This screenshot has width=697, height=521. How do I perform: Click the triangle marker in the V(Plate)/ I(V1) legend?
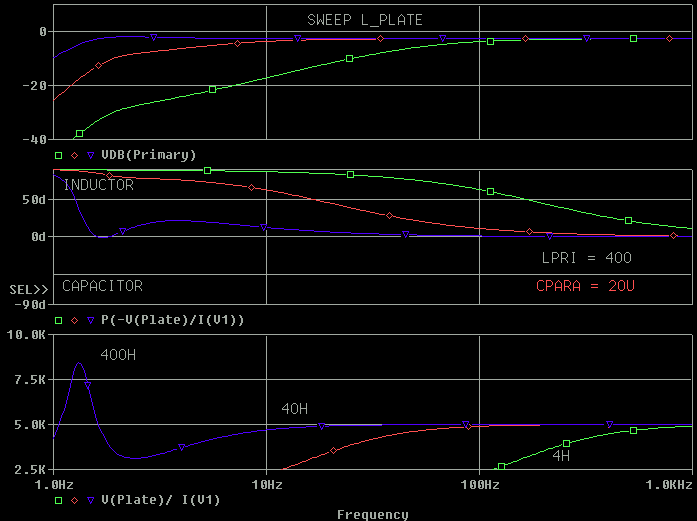91,499
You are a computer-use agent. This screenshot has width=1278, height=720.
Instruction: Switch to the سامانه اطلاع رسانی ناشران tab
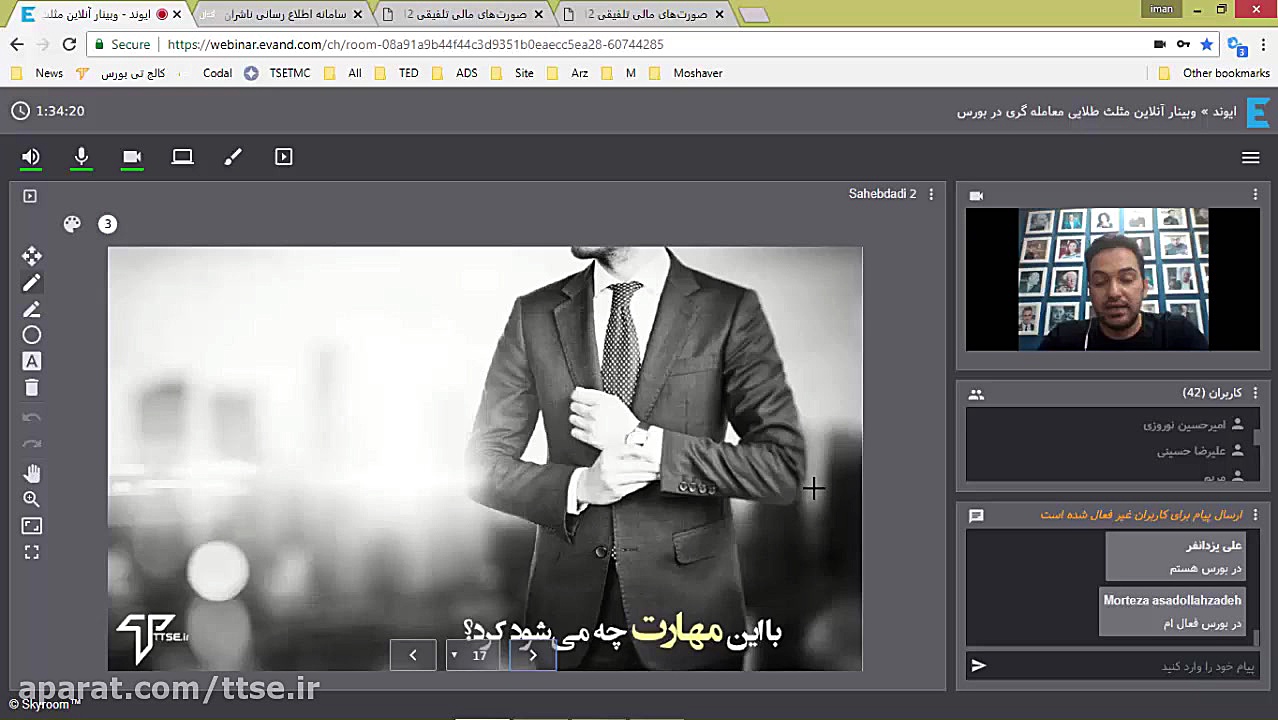280,14
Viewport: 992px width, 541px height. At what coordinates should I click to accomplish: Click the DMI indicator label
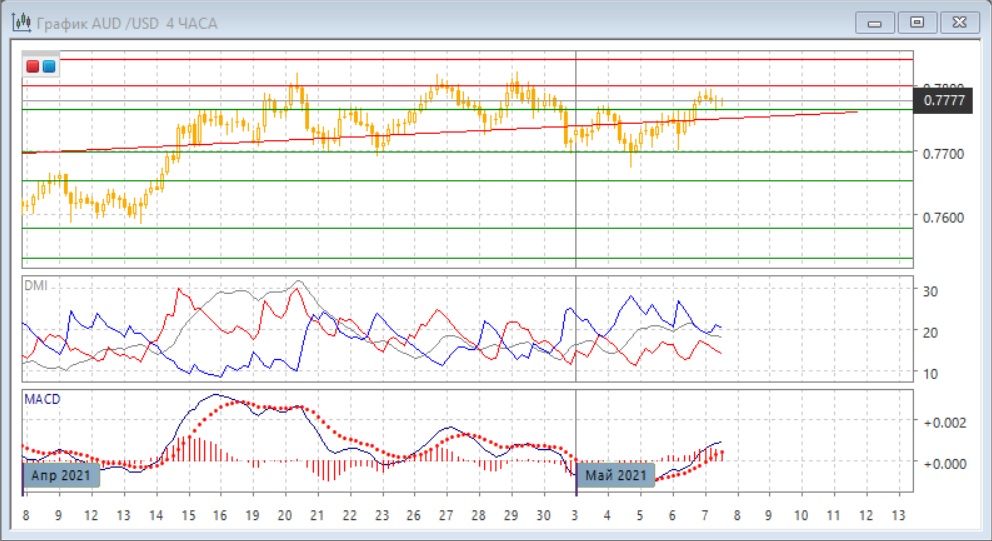point(35,285)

**What to produce**
Nothing but the lines from the line with "You are a computer-use" through the last line of the data above should be printed, exactly as written and without pictures.

**Result**
You are a computer-use agent. This screenshot has width=1278, height=720.
Instruction: Switch to the سامانه اطلاع رسانی ناشران tab
280,14
Viewport: 992px width, 541px height. At what coordinates should I click to accomplish: Click the DMI indicator label
point(35,285)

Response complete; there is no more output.